RNA-seq and computational analysis for RNA-seq data
Extracted RNA from the area equidistant at the papillary muscle level between the ligation point and the apical section was qualified by using an Agilent 2100 Bioanalyzer (Agilent, 1309, Agilent Technologies, Inc. CA, USA) according to the manufacturer’s protocols. The RNA library was prepared according to the TruSeq RNA Sample Preparation v2 (Illumina, 15025062) protocol, followed by cluster generation and sequencing using a cBot Multiplex rehybridization plate and TruSeq SBS kit V3 (Illumina, 15021668). Sequencing was performed using an Illumina HiSeq 2000 (Illumina, USA). Data analysis was performed as previously described [22]. Before read mapping, clean reads were obtained from the raw reads by removing the adaptor sequences, reads with > 5% ambiguous bases (noted as N) and low-quality reads containing more than 20% of bases with qualities of < 20. The clean reads were then aligned to the mouse genome (version: mm10 NCBI) using hisat2 [23]. We applied the EBSeq algorithm to filter the differentially expressed genes [24] after the significance analysis, P value and FDR analysis under the following criteria [25]. mRNA under the following criteria: i) fold change > 2 or < 0.5 and ii) FDR < 0.05. The gene functional annotation and pathways were analysed using DAVID Bioinformatics Resources.
qPCR
Total RNA was isolated from the area equidistant at the papillary muscle level between the ligation point and the apical section using a Fast Pure Cell/Tissue Total RNA Isolation Kit (RC101-01, Vazyme, Nanjing, China), and the concentration of isolated RNA was determined with a Qubit RNA BR assay (Invitrogen, Q10211, California, USA).
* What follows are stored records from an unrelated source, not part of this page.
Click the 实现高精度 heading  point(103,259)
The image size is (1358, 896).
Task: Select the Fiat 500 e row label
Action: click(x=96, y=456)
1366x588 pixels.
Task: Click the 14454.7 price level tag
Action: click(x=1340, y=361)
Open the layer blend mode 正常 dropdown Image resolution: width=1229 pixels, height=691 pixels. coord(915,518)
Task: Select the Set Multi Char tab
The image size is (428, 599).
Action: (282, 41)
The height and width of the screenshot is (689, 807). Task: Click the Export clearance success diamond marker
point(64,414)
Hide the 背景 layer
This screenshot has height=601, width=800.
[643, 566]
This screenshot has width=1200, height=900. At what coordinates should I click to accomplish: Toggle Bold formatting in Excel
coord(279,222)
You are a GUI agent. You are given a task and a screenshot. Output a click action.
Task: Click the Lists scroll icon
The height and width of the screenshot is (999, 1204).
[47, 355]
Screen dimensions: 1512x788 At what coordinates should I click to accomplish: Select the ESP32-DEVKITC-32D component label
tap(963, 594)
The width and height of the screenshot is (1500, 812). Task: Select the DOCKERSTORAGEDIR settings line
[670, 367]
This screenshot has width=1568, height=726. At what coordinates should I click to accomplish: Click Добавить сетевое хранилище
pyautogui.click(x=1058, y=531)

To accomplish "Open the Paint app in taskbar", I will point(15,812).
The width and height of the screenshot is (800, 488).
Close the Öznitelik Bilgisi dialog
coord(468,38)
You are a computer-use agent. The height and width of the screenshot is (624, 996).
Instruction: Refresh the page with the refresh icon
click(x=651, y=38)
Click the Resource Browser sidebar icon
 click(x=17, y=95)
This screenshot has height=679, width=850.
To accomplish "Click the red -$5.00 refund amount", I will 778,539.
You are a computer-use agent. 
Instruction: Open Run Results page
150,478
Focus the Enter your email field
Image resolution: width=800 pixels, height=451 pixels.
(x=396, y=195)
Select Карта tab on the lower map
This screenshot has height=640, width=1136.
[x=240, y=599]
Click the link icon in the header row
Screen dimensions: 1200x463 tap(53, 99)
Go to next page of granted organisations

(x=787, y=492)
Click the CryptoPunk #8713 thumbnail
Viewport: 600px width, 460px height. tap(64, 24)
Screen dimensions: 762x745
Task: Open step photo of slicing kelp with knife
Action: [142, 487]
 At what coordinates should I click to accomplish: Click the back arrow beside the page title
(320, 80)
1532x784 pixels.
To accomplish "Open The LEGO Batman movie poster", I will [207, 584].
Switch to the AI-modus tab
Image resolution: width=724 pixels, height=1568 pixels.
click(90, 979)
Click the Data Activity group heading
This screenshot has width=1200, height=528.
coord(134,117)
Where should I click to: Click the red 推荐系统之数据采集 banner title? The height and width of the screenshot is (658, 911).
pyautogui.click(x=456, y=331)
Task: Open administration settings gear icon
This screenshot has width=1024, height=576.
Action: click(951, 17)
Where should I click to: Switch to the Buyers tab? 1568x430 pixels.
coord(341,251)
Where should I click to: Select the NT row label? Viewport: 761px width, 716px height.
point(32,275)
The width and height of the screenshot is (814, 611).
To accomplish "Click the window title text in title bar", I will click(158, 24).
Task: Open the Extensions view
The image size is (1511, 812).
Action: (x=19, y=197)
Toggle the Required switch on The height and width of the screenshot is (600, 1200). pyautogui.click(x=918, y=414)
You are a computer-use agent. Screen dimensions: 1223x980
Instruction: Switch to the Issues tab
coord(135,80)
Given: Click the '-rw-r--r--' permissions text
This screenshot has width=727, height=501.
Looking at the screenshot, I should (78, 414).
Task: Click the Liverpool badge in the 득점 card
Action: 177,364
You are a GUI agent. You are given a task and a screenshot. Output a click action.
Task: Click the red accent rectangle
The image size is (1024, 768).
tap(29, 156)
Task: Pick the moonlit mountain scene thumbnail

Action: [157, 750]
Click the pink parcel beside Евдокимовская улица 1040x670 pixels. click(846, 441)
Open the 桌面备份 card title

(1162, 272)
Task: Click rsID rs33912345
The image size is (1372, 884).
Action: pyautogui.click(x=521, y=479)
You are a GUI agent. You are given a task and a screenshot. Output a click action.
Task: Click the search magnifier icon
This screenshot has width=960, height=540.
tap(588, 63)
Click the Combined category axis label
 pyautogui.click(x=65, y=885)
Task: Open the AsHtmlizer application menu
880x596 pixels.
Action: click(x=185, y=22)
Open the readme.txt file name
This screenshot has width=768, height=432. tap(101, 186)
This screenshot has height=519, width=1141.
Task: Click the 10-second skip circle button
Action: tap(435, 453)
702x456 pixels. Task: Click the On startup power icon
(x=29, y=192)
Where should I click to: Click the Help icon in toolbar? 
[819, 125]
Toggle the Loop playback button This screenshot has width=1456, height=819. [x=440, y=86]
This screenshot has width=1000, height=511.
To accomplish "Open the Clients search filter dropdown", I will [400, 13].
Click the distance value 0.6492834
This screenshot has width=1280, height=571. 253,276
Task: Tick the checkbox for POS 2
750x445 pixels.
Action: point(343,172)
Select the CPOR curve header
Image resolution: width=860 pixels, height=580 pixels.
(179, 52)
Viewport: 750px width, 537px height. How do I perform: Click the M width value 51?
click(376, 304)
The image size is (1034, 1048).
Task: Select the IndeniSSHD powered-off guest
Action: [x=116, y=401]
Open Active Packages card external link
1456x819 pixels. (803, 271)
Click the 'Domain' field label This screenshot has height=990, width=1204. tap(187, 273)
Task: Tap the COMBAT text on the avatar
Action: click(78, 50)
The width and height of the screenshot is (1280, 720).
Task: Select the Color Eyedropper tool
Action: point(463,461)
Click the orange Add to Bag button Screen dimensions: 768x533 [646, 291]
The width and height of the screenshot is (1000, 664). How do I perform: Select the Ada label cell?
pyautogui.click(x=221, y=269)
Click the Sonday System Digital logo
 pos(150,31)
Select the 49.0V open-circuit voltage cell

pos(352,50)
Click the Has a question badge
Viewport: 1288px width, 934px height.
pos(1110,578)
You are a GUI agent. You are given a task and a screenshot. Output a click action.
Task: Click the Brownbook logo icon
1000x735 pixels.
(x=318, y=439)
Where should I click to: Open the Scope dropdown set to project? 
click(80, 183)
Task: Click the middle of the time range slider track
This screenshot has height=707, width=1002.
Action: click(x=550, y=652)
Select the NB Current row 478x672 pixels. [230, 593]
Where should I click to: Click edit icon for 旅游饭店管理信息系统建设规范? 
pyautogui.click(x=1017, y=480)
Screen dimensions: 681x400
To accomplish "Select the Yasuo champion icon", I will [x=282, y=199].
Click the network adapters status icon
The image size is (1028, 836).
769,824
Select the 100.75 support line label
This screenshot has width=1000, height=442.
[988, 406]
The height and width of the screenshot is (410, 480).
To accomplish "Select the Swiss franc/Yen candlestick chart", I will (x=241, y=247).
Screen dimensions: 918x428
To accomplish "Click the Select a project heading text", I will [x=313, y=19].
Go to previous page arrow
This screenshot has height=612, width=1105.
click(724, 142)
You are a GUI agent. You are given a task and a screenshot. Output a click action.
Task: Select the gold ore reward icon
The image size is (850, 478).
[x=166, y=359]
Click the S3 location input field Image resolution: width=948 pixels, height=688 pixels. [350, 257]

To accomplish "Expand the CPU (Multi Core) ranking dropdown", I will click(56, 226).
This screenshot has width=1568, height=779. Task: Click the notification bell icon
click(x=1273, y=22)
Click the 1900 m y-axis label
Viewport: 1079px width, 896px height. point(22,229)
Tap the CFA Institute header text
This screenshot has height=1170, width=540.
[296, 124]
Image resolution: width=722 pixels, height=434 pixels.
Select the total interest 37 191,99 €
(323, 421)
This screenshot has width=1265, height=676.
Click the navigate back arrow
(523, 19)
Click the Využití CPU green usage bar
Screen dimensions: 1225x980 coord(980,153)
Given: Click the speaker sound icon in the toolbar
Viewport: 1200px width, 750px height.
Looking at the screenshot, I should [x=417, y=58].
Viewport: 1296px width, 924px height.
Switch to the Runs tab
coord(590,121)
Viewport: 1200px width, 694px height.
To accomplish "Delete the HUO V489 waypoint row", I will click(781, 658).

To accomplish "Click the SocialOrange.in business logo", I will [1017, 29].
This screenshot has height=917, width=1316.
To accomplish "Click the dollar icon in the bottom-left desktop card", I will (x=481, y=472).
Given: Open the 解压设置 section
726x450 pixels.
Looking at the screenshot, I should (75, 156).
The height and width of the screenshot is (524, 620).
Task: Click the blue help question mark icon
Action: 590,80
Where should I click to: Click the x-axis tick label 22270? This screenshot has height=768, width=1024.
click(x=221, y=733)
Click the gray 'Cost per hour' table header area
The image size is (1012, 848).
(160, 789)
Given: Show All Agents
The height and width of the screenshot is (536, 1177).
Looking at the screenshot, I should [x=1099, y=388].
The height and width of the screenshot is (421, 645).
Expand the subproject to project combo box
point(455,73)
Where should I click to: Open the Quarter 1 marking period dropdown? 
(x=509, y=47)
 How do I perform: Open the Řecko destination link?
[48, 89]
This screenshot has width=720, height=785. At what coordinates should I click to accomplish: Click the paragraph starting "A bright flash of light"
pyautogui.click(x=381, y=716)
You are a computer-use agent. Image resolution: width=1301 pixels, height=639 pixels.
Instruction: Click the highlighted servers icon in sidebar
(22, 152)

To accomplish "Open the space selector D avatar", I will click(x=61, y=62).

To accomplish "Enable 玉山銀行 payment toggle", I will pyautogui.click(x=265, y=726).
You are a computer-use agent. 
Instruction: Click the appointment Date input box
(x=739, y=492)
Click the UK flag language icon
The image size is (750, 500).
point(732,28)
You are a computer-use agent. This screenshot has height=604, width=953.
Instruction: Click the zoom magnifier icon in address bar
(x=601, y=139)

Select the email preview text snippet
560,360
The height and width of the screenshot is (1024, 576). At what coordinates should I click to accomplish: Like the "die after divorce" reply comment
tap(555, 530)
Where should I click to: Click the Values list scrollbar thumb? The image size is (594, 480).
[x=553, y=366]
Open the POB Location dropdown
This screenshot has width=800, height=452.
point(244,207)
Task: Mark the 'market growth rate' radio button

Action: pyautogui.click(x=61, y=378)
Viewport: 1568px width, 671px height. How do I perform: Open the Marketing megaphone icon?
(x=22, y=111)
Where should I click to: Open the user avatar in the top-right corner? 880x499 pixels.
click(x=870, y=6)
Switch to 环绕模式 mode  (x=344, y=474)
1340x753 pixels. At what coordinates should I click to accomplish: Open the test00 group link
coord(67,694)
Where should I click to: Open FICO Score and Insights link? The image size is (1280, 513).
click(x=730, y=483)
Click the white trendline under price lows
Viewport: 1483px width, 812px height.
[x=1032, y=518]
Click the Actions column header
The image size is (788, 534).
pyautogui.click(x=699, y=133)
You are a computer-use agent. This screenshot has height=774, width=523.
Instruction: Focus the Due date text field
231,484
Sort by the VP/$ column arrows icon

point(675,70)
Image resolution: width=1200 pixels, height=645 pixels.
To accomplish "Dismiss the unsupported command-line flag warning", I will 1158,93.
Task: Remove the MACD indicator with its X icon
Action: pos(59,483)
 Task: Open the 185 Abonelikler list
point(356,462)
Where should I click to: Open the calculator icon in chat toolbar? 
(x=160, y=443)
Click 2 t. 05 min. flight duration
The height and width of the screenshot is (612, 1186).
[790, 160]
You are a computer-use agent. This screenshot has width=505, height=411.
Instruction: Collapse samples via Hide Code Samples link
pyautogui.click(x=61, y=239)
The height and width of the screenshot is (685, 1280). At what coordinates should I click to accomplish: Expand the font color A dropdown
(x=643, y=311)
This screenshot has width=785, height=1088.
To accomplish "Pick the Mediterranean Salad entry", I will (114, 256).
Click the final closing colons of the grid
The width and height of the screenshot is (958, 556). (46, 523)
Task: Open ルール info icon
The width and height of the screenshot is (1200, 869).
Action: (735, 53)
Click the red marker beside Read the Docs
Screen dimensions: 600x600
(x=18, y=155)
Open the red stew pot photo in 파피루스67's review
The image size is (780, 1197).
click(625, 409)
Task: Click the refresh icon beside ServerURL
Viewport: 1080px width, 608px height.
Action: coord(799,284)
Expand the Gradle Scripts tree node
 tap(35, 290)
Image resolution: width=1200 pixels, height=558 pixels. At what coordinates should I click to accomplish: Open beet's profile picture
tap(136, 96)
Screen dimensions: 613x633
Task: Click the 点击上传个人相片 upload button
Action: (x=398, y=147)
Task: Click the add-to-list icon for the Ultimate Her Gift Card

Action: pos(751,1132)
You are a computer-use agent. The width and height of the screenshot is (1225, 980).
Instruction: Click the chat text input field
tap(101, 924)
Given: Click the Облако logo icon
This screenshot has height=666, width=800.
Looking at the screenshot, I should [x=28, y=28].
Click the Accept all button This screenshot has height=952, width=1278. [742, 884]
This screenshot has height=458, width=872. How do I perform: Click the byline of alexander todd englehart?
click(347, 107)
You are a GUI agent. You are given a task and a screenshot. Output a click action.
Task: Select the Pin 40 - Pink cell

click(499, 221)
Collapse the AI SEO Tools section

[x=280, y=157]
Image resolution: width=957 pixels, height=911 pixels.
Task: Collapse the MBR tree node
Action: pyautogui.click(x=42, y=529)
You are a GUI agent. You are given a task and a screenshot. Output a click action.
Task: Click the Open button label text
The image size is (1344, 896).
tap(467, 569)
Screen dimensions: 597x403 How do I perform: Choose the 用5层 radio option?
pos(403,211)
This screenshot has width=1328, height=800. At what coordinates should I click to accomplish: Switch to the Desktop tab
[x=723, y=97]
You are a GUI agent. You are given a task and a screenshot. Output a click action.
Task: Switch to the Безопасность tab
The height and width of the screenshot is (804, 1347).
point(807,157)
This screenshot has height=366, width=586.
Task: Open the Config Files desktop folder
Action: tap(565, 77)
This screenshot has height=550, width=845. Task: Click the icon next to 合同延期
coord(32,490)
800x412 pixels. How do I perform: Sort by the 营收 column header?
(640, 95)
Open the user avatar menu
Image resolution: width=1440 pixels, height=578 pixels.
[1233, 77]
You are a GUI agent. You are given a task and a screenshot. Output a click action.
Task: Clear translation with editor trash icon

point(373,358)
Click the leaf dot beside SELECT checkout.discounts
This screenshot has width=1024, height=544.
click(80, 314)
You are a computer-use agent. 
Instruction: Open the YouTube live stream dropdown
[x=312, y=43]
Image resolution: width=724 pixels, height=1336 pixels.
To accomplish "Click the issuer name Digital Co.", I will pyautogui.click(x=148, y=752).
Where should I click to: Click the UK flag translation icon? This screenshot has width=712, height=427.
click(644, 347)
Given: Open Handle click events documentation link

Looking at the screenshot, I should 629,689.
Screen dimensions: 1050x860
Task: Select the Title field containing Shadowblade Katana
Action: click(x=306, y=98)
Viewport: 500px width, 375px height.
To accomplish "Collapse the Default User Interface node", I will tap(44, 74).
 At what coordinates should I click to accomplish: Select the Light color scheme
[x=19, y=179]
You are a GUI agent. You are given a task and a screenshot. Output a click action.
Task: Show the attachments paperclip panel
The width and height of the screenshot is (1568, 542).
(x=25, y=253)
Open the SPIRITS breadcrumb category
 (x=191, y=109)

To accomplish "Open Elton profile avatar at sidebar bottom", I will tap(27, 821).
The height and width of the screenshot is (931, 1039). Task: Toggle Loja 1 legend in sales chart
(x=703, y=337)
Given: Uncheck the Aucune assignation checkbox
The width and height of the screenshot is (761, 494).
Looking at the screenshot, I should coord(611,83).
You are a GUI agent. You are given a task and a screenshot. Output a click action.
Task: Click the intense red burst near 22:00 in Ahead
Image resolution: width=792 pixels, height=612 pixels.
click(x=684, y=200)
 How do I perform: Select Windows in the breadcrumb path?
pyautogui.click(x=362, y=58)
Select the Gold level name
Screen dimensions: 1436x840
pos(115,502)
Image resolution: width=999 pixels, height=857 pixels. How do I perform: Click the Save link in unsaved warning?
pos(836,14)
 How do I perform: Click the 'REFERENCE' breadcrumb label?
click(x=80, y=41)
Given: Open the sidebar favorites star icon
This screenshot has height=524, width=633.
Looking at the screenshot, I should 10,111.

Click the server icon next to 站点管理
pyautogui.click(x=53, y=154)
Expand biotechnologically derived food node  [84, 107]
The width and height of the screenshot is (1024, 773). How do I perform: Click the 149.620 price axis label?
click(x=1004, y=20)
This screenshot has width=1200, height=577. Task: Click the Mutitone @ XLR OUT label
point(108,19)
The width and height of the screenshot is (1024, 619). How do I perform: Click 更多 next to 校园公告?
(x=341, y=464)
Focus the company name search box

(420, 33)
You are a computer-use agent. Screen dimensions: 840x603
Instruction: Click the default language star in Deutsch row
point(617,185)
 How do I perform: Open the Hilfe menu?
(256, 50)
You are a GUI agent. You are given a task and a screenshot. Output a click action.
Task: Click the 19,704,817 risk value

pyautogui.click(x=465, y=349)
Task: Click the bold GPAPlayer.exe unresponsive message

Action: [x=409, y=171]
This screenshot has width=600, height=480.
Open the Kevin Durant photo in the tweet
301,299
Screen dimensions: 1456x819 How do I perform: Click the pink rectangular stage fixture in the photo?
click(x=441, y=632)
Then, cDNA was prepared using HiScript Q RT Super Mix for qPCR (+ gDNA wiper) (R123-01, Vazyme, Nanjing, China) according to the manufacturer’s instructions. The mRNA levels were assessed on an ABI QuantStudio6 Q6 Real-time PCR system (ABI, USA) by qPCR using ChamQ Universal SYBR qPCR Master Mix (Q711-02, Vazyme, Nanjing, China). The relative expression of mRNA was calculated by △△Ct according to standard methods (The primer sequences were as follows: Cd84, forward: 5′-TTCCTCAGTGCAGCTTTCT-3′, reverse: 5′-CCTTGTGTCCTTCGTGGT-3′, Cd180, forward: 5′-GCAAGCCACTAATCTGAGC-3′, reverse: 5′-GTCCCCAGCCAAAGAGA-3′, Ccr2, forward: 5′-AAGGGTCACAGGATTAGGAAG-3′, reverse: 5′-ATGGTTCAGTCACGGCATA-3′, Ccr5, forward: 5′-GTGCCTGACTGCCAACA-3′, reverse: 5′-GAGACTACCTTCCCGGCTA-3′, Cx3cr, forward: 5′-TGTGCGGTCATCCTGTC-3′, reverse: 5′-CATCTCCCTCGCTTGTGT-3′, Tnf-α, forward: 5′-CGCTGAGGTCAATCTGC-3′, reverse: 5′-GGCTGGGTAGAGAATGGA-3′, Il6, forward: 5′-GCCTTCTTGGGACTGATGCT-3′, reverse: 5′-TGCCATTGCACAACTCTTTTC-3′, Scn5a, forward: 5′-GGAGGGTTGTGGTTCCTGT-3′, reverse: 5′-GTCCCTGCGGCCTATGT-3′, KChIP2, forward: 5′-AATCCCGGCAGCGCCTA-3′, reverse: 5′-CCCGGCGCTCACACA-3′, Kcne1, forward: 5′-ACATACCACACAGCAAGGGG-3′, reverse: 5′-CGATGTACTGGTGGTACGGG-3′, Cyp11b2, forward: 5′-TGAACTGAAGACAGGAGGATGG-3′, reverse: 5′-GGTATGGCTTCAAAGGGCTG-3′.)
Statistical analysis
All data are presented as the mean ± SD. Statistical analysis was performed using one-way analysis of variance (ANOVA) with Tukey’s test using GraphPad Prism 7.0 (GraphPad Software, Inc., CA, USA) and SPSS 20.0 software (IBM, Chicago, USA). A value of P < 0.05 was considered to be statistically significant.